Wait, let me check the options again. The user didn't list the options, but the correct answer is guanidinoacetate. The options must include other amino acids or compounds. Common wrong answers might be arginine, glycine, methionine, or SAM. So each of these is part of the pathway but not the immediate precursor. Arginine and glycine are precursors to guanidinoacetate, which then becomes creatine. Methionine donates the methyl group via SAM, but that's a later step. So the correct answer is guanidinoacetate.
**Core Concept**
Creatine biosynthesis involves a three-step pathway, with the immediate precursor being **guanidinoacetate**, formed from arginine and glycine. This compound undergoes methylation by S-adenosylmethionine (SAM) to yield creatine, a critical molecule for ATP regeneration in muscle and brain tissues.
**Why the Correct Answer is Right**
Guanidinoacetate is directly methylated by creatine synthase using SAM to form creatine.
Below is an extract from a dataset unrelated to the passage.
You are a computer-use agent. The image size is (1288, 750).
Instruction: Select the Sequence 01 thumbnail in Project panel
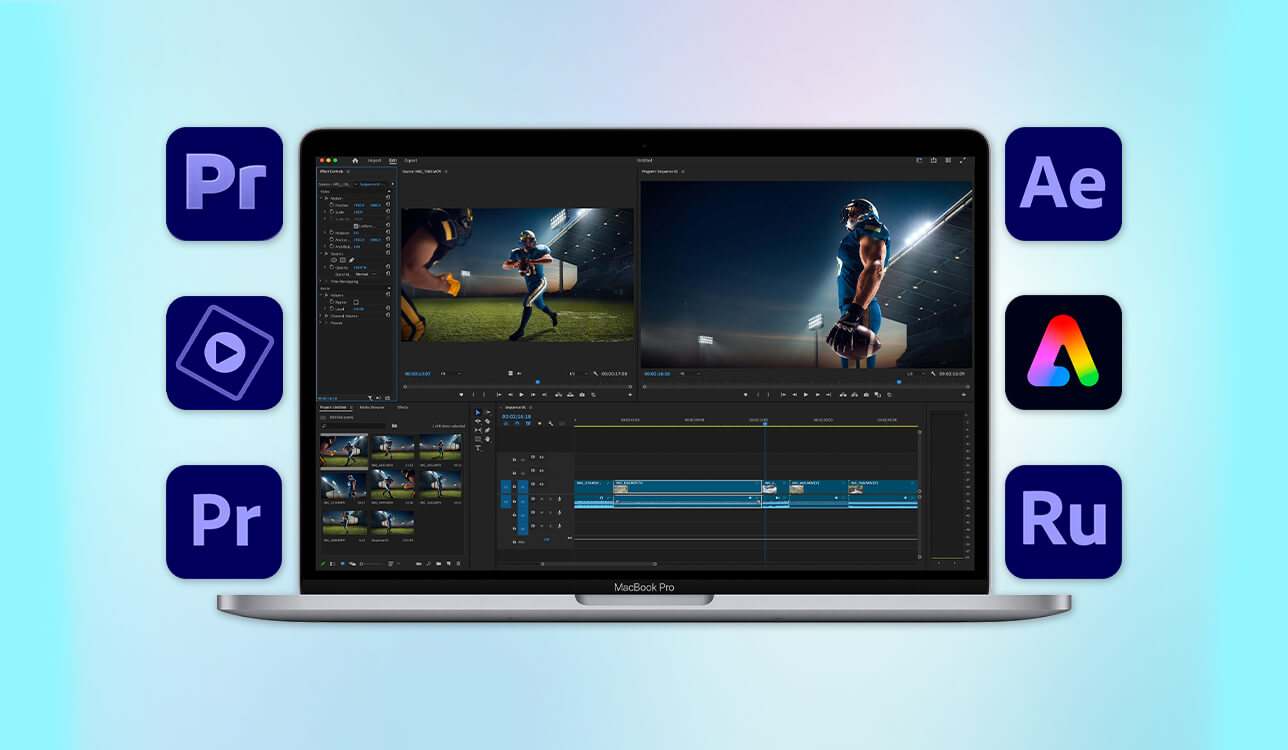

The pathway begins with arginine donating a guanidino group to glycine, producing ornithine and guanidinoacetate. This intermediate is then methylated, making it the **immediate precursor**. Deficiency in creatine synthesis enzymes leads to creatine deficiency syndromes, highlighting the pathway’s clinical relevance.
**Why Each Wrong Option is Incorrect**
**Option A (Arginine):** Arginine provides the guanidino group but is not the immediate precursor—it is a starting substrate.
**Option B (Glycine):** Glycine reacts with arginine to form guanidinoacetate but is not the direct precursor to creatine.
**Option C (S-adenosylmethionine):** SAM donates the methyl group for creatine synthesis but is a cofactor, not a precursor.
**Option D (Methionine):** Methionine is a methyl donor (as SAM), not the immediate precursor.
**Clinical Pearl / High-Yield Fact**
Guanidinoacetate is the key intermediate in creatine synthesis. Remember the pathway: **Arginine + Glycine → Guanidinoacetate → Creatine**. Defects in this pathway (e.g., AGAT or GAMT deficiencies) cause intellectual disability and seizures, often diagnosed via urine organic acids (elevated guanidinoacetate).